Injection of mice.  Solutions of ATG were prepared in D-PBS and sterile-filtered. Mice received a single injection of ATG. For Experiment 1, groups of eight mice were injected with 0 (D-PBS only), 0.2, 0.4, 0.6, 0.8 or 1.0 mg ATG/g body weight (BW). Body weight, mortality and morbidity were monitored for 6 d. On the basis of the results obtained from this pilot experiment, groups of 32 mice were injected with 0 (D-PBS only) or 0.2 mg ATG/g BW (Experiment 2). At 2, 4, 8, 24, 48, 72, 120 and 168 h postinjection, hearts, livers and pancreases were removed from groups of four mice, frozen in liquid nitrogen and stored at 80°C until the tissues were processed. To serve as a control, four mice were injected with D-PBS only and then their organs were removed and frozen. In Experiment 3, groups of 20 mice were injected with 0, 0.025, 0.05, 0.1 or 0.2 mg ATG/g BW. At 2, 24, 48 and 168 h after injection, hearts, livers, pancreases and kidneys were harvested from groups of five mice and frozen as described above.
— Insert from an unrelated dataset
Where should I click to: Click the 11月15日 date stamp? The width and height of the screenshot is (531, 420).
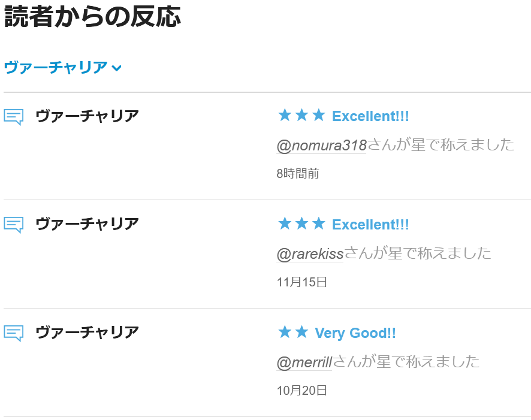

In addition, to serve as a zero time control, five mice were injected with D-PBS only and then immediately killed.

Tissue processing.  Tissues were thawed, weighed and homogenized in either 4 (heart, kidney, pancreas) or 9 (liver) volumes of 0.154 mol/L KCl solution. After low speed centrifugation to remove cellular debris, the samples were ultracentrifuged at 105,000 × g for 2 h to generate a postmicrosomal supernatant.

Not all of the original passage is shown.